Nigerian scientist, Dr. Louis Obyo Finds That Verona Amygdalina (Bitter Leaf) Cures Diabetes
A Nigerian scientist, Dr. Louis Obyo Obyo Nelson, has finally found a cure for the dreaded diabetes disease which afflicts over 123 million sufferers all over the world.
The Minister of State for Health, Dr Aliyu Idi Hong, yesterday described as “epoch and historical” the production of Antidiabetic Phytophar-maceutical by Nelson in collaboration with the Nigerian Pharmaceutical Research and Development.
Diabetes is a potentially life- threatening condition in mammals brought about by an inability of the mammals to produce insulin. Insulin, a polypeptide hormone produced in the pancreas of the mammal, controls the amounts of glucose present in the blood by stimulating the uptake of glucose by the muscle and adipose tissue.
THISDAY had exclusively reported on May 23, 2003 that Nelson had been granted a United States patent entitled “Medicament for the Treatment of Diabetes”, a feat that raised hopes for millions of sufferers of the disease worldwide. It also exclusively reported on June 5, 2003 a confirmation from the US Patent Office that indeed a patent had been made out to the Nigerian scientist.
Hong said yesterday at the signing of an agreement between Nelson and GDPAU, New Brunswick, New Jersey, USA, for the commercialisation of an Antidiabetic Phaytopharmaceutical in Abuja that the drug would contribute to the quality of health care all over the world and boost the economy of the country.

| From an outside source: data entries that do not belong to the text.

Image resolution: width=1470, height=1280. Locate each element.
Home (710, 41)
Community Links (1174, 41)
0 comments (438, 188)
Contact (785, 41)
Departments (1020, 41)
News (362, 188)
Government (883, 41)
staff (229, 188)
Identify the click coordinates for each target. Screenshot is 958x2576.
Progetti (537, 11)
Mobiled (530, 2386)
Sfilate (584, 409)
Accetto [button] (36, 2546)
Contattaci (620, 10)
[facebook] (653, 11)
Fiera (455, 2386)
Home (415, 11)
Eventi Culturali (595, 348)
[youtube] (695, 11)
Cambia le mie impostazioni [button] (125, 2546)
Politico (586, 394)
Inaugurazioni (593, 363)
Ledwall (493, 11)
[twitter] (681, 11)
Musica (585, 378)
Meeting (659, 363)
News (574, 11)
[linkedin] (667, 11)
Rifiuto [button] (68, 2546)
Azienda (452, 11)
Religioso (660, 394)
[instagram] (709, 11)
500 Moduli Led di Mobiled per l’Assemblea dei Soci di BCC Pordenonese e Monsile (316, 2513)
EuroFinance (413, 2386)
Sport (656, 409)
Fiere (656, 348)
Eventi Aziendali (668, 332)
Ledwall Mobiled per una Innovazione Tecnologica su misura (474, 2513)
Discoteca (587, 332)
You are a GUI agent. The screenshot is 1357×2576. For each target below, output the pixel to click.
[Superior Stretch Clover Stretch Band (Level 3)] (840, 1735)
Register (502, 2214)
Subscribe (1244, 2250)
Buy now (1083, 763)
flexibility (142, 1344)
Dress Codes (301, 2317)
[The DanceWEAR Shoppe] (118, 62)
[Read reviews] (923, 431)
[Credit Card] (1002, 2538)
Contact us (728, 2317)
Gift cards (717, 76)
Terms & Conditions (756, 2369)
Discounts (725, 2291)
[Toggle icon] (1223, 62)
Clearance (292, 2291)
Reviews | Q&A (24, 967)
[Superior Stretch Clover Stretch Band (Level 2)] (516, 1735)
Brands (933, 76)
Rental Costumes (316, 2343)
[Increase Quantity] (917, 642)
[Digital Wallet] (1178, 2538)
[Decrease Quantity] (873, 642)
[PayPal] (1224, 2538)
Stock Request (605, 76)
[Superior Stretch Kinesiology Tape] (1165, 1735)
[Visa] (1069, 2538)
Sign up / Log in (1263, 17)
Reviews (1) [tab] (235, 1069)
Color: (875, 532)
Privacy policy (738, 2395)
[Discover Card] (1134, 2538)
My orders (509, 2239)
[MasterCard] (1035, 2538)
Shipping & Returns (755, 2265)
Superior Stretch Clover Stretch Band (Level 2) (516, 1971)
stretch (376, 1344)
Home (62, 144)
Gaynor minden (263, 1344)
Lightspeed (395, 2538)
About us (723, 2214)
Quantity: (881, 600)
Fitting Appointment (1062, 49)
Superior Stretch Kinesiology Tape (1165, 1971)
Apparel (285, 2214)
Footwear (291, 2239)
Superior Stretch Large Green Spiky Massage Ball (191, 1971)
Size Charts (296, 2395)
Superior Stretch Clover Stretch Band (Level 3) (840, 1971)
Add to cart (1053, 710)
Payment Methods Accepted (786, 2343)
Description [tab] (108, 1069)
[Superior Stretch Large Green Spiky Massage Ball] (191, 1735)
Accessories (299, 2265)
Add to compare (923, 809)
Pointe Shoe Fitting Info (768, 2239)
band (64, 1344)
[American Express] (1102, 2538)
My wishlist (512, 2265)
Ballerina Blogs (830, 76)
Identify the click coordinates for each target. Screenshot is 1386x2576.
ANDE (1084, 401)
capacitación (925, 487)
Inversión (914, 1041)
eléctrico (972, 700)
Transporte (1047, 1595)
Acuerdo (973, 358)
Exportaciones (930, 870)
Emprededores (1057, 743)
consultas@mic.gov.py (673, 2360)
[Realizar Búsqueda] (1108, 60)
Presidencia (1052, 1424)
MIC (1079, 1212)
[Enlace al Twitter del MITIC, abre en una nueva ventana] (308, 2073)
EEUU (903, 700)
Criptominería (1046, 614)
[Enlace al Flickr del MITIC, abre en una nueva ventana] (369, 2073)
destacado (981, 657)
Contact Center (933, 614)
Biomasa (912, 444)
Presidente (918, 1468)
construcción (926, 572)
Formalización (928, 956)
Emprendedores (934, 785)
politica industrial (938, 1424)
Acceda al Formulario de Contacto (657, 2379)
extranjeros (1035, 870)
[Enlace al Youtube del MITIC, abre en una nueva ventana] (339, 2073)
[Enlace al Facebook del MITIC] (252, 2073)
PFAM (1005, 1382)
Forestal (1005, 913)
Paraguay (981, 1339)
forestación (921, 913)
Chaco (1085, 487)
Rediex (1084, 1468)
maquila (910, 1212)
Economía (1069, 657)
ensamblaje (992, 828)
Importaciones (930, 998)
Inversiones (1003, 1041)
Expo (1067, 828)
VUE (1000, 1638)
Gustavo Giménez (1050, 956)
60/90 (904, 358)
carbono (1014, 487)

The drug, which was said to have been administered on many diabetic victims, has been found to be very safe and highly effective. It was also said to have corrected erective dysfunctions noticed in those victims.
Nelson recorded a breakthrough in his research for a drug that could cure diabetes when the US government issued him with a patent (No. 6,531,461) for his medication, which can effectively treat Type I and Type II diabetes.
Nelson’s drug had been subjected to two clinical trials the last being at the University of Jos Teaching Hospital (UJTH).
At the first clinical trial, the initial extract derived from Vernonia amygdalina was orally administered to 26 patients all of whom had been previously diagnosed as suffering from insulin deficiency. For control, a group of five were used, who maintained diet discipline throughout the trial. The initial extract was dosed to the patients three times daily in 100mg aliquots for six months.
The blood glucose levels of all 31 subjects were closely monitored. It was revealed that the 26 patients receiving the initial extract no longer required maintaining diet discipline after the first month and examination showed remission of the disease after three months.
Fifteen patients were said to have continued receiving medication for the remaining three months of the trial.
All those who volunteered for the experiment appeared to have recovered from the disease and have returned to their normal life prior to the diagnosis of the disease.
Nelson, 61, who holds a doctorate degree in Molecular and Computational Chemistry from the University of Ibadan, hails from Nsit Ubium Local Government Area of Akwa Ibom State.
He served as Permanent Secretary in the Ministry of Science and Technology in 2001, worked with the Raw Materials Research and Development Council.